Today, Priest is still just as big of a fan of the reptiles, but now he extends his passion for reptiles and plants into his professional work.
"We plan trips based on how many and what kind of reptiles we can see," Priest said.
Priest and his family enjoy traveling, including a trip to Panama where they caught and released caimans, and another where they rediscovered the round-tailed horned lizard in Oklahoma, he said.
"It's nice to come back full circle to my original mission of helping the environment," Priest said.
Those who know Priest personally know how passionate he has always been about the environment and sustainability, Clark said.

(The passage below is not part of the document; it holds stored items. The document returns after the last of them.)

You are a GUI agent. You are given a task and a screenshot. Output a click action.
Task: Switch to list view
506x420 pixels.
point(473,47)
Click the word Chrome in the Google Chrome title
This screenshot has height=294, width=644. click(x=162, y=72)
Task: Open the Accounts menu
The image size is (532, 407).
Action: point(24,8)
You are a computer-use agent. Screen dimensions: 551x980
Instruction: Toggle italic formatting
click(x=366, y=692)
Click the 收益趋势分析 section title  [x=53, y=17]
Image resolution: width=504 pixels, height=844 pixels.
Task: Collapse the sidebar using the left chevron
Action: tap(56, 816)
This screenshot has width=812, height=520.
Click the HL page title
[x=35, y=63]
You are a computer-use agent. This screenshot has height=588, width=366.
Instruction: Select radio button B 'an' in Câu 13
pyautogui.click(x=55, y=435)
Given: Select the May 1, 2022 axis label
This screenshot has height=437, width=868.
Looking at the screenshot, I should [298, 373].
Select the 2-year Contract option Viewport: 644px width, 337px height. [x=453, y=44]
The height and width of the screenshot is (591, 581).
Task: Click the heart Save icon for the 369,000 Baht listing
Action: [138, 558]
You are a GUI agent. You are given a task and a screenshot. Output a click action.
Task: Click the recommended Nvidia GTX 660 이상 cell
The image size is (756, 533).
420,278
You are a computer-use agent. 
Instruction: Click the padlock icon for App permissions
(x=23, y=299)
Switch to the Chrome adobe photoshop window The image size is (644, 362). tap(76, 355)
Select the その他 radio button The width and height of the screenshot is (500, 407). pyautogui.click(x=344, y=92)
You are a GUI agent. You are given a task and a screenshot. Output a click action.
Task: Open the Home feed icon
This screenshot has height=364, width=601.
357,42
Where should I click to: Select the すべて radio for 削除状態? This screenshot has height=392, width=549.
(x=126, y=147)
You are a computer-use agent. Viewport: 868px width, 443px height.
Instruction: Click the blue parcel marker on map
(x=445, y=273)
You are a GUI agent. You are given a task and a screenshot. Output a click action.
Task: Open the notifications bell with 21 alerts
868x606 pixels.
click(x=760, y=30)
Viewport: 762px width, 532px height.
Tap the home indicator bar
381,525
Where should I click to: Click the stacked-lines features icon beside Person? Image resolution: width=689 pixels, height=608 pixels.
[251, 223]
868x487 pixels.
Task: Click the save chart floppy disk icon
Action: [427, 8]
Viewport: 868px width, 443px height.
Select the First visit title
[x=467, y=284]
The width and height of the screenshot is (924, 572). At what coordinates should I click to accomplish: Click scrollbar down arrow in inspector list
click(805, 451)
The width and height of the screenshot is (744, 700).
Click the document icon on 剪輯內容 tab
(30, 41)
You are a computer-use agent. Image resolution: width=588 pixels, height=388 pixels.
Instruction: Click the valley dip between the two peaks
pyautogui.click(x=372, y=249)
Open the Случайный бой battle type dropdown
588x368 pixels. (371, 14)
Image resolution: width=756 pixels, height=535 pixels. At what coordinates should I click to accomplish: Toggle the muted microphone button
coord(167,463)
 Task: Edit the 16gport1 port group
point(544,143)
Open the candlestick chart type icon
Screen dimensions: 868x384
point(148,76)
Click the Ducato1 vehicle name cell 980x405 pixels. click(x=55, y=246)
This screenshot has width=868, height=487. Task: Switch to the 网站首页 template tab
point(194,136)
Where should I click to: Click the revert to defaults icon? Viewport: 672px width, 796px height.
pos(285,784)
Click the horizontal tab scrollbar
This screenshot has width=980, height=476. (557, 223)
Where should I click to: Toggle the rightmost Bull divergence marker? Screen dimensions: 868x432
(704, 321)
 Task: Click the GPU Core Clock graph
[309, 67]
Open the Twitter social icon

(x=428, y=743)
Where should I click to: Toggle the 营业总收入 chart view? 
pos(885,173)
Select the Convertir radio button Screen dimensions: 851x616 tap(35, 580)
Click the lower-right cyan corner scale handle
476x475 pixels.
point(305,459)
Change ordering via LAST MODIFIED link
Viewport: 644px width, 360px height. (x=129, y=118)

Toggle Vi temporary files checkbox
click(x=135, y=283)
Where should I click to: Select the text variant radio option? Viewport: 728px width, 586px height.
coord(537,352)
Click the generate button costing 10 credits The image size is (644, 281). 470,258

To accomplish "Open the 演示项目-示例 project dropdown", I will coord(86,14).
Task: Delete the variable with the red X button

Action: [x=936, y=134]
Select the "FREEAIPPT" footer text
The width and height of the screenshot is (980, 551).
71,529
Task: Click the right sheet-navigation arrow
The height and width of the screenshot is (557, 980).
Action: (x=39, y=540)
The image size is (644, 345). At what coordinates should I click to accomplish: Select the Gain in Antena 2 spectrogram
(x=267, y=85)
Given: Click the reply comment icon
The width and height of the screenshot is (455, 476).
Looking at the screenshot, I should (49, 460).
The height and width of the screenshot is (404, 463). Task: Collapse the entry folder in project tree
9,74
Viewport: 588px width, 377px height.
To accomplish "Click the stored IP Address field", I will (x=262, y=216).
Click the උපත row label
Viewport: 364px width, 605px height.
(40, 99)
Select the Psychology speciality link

They also describe him as "fun-loving but steady" and known for his sense of dry humor, resilience and his deep care for people, Clark added.
"He might seem standoffish at first, but once he knows you, the amount of care and love that's in his heart is pretty extreme," Clark said.
Priest said he wants to be remembered for treating people fairly and leaving things better than he found them. Even in difficult situations, he strives to maintain values of respect, honesty, safety and communication in his businesses, Priest added.
"He's a feather in the cap for our department," Elliott said. "Most of our graduates go on to work for firms, but he took it a step further. He created something entirely his own."
This kind of initiative - a blend of technical skill and creativity - is rare, Elliott said.
Priest said he has a piece of advice for students who are looking to start their own businesses one day.
"Surround yourself with good people," Priest said. "Don't grow too fast, and most of all, do what you say you're going to do."